There would have been a stir in the 2017 Gray Cup and a strong way to do so. We never know what head coach Chris Jones had done – a suspicion that he would be stuck with Glenn, but even faster than usual – but it would have been an interesting week.
This is much more than speculation: The presence of the bridge last season gave Roughriders some kind of energy and some insurance. He dropped an average of one touch point every 13.8 per company – a striking average.
A year ago, the scenario that faces Roughriders today would not have been a source of extreme concern. But now that the regular season, when Bridge threw only one TD in 131 companies, the mindset has changed as clearly as the numbers.
However, it should be noted that Collaros has not had a particularly strong season – a fact that alleviates the effects of his absence.
There is no slope since 2014 when the Roughriders season was brewed as soon as Darian Durant suffered from severe forearm and came Tino Sunseri, Seth Doege and eventually 41-year-old Kerry Joseph.
Collaros cuts (13) in 2018 have exceeded the touch speeds (nine). However, Collaros has handed Roughriders an experienced hand and somebody with whom they can win. The bridge, when called, has not even even reminded her of 2017, for reasons that are still a mystery.
Offensive Coordinator Stephen McAdoo seems reluctant to allow the Bridge to do anything except to hand over or throw short, safe routes. Last year the raiders were more aggressive behind Bridge, but now it is true.
Fresh Brandon Bridge's findings do not wake up. He has the ability to be a gambler, as everyone saw a year ago, but can he repeat his 2017 form within the 2018 offense? Hmmm …

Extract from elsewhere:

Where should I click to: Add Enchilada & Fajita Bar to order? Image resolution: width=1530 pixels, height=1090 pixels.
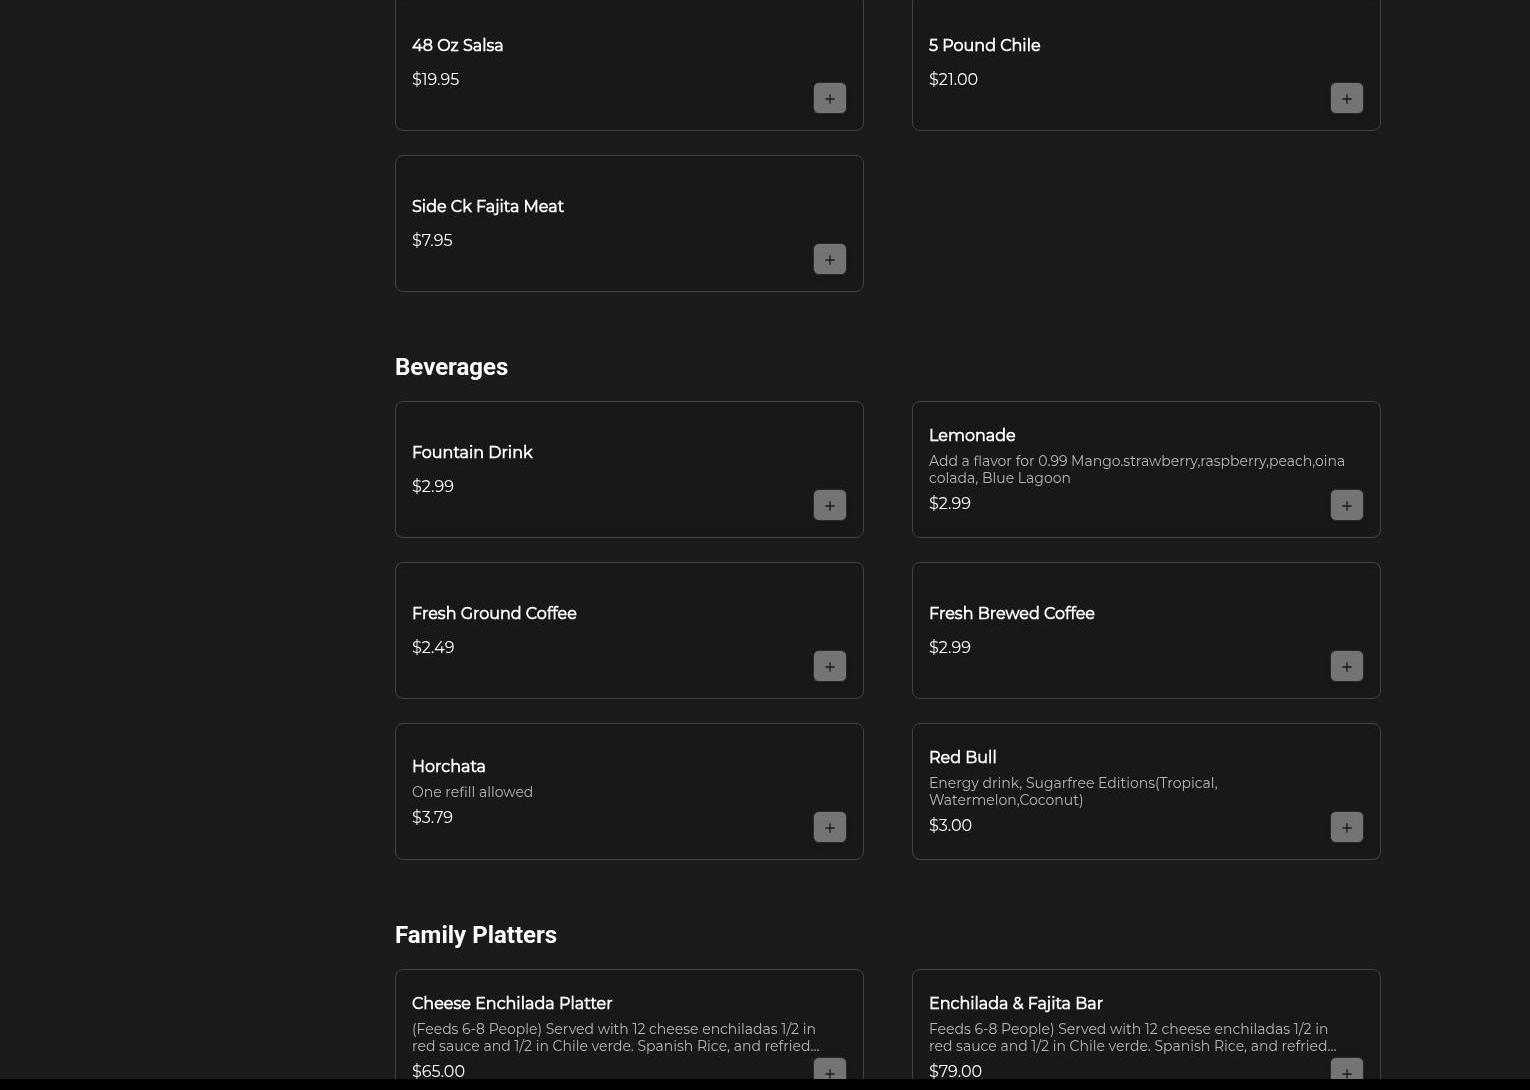[x=1346, y=1070]
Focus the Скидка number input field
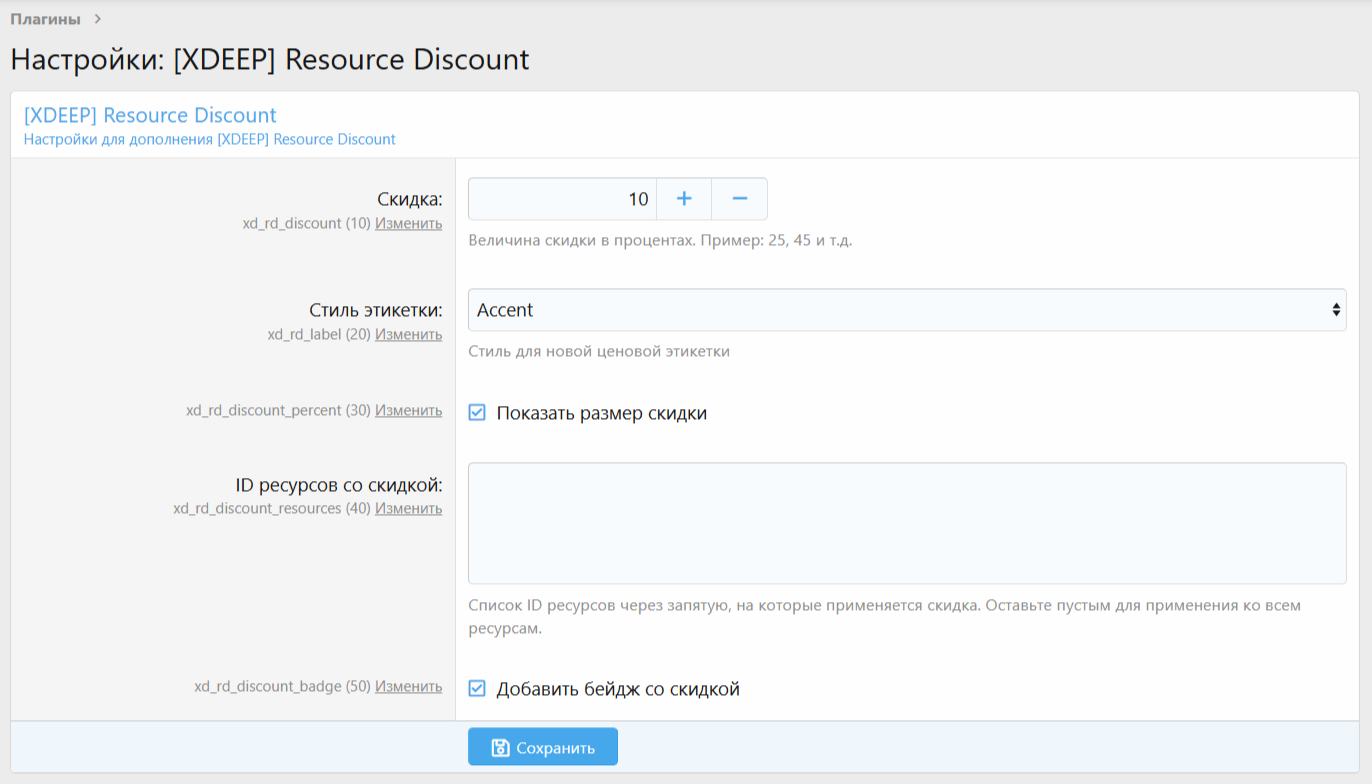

Here is one soothing idea: Roughriders have shown that they can win without having to commit a great deal of crime. This is a team that is heavily dependent on defense and special teams, units that combine 15 clubs in 40 matches. (Last year, Glenn and Bridge combined the league-high 35 TD tickets.)
Even with Collaros as a builder, it is possible that Roughriders could have won despite the crime. In this sense, nothing changes when the bridges are raised to the front line.
Perhaps – and perhaps this is the dimension – the way Bridge is introduced this season is the wisest strategy for Winnipeg.
Play it safe. Avoid turnover. Punt.
Put the game in the hands of a dominant and dangerous defense and hopefully, like Winnipeg on September 8, hope to be able to defeat the great plays of defense. The formula, which is unusual and unprecedented in many ways, has worked so far.
Collaros threw three dice, one against Winnipeg. The risk of recurrence can be greatly reduced due to the game's Bridge game due solely to the conservatism of the expected system.
Keep in mind the weather forecast – which can compete with some Collaros media sources for mere shamelessness – a preventive crime could only be the best strategy anyway? Harmful elements may weaken the airplane's game.
In the offense, the Roughriders have been more effective in hand ball, anyway.
Cameron Marshall is in excellent shape in the last two games, using a stubborn, threadable style that is great for playing the spray gun.
Marcus Thigpen, with a 75-meter touch screen last year's Eastern semi-finals against Ottawa Redblack, had TD sprints this month at 82 and 80 meters.
So why not run, run, run?
Take care of football. Soften the opposition with Marshall and hoping that an attractive Thigpen will find a hole and fall into afterburning.
Give defense, special teams and hard home crowd to take care of business.
If the game unfolds this way, the path to the victory could be rocky hard.
Make the last one: Saskatchewan 22, Winnipeg 14.